An eighth cookbook is on the way, "Louisiana Kitchen 2000," which includes at least 40 dishes that use ginger.

How the root is used depends in where he wants the flavor. "It is an up front taste, middle taste or a taste way in back?"

In big pieces, up front, ginger gives dishes an Asian taste, Prudhomme said. Minced and cooked in with other flavors it produces a subtler taste, almost undetectable, "but you'd miss it if it were gone." It adds dimension and an intriguing background to other tastes, he said.

"In Louisiana food I'd put it in back; I wouldn't let you taste it.
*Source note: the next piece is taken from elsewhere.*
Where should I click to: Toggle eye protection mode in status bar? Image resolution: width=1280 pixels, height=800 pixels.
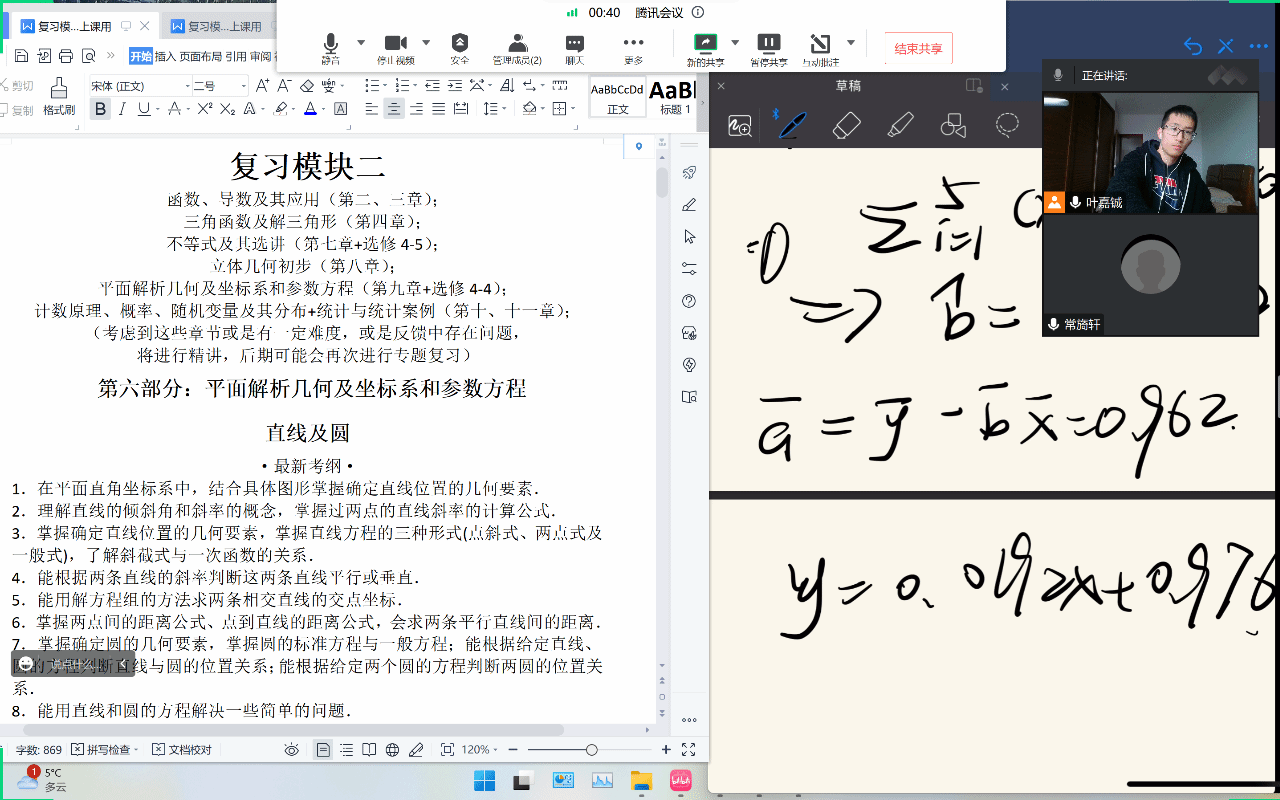click(291, 750)
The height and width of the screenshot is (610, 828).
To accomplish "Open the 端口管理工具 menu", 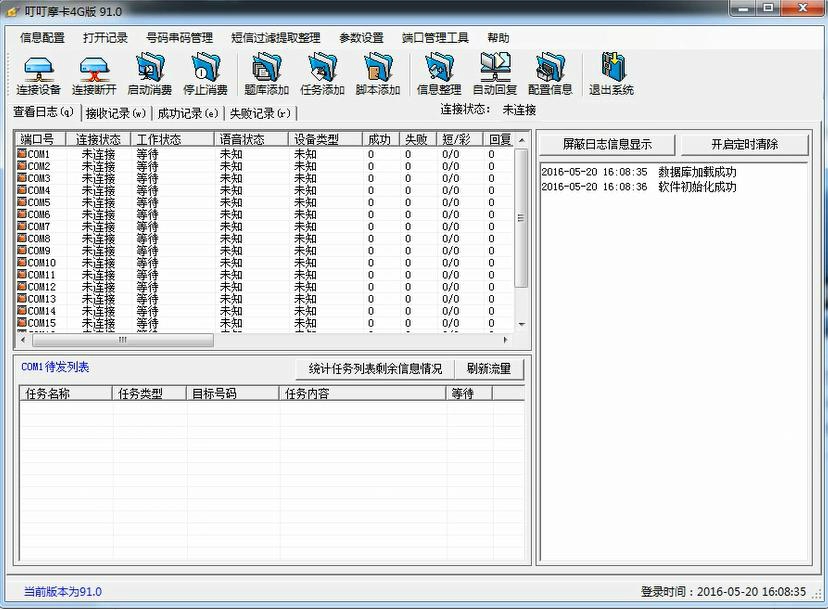I will click(435, 38).
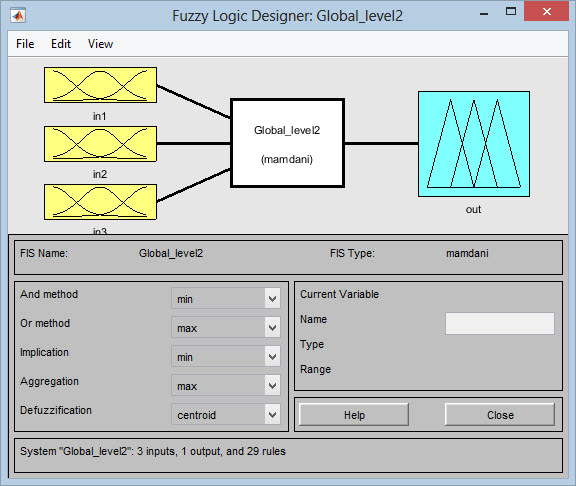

I'd use it to push other flavors."

Prudhomme revels in discovering new tastes to blend with his Louisiana cuisine. Also, on trips to Asia he's discovered rice vinegars, sesame oils and mirin.

A touch of brown sesame oil goes into Bananas Bliss, his version of Bananas Foster. "Nobody can identify it, but it makes the dish so much more emotional, so much more satisfying."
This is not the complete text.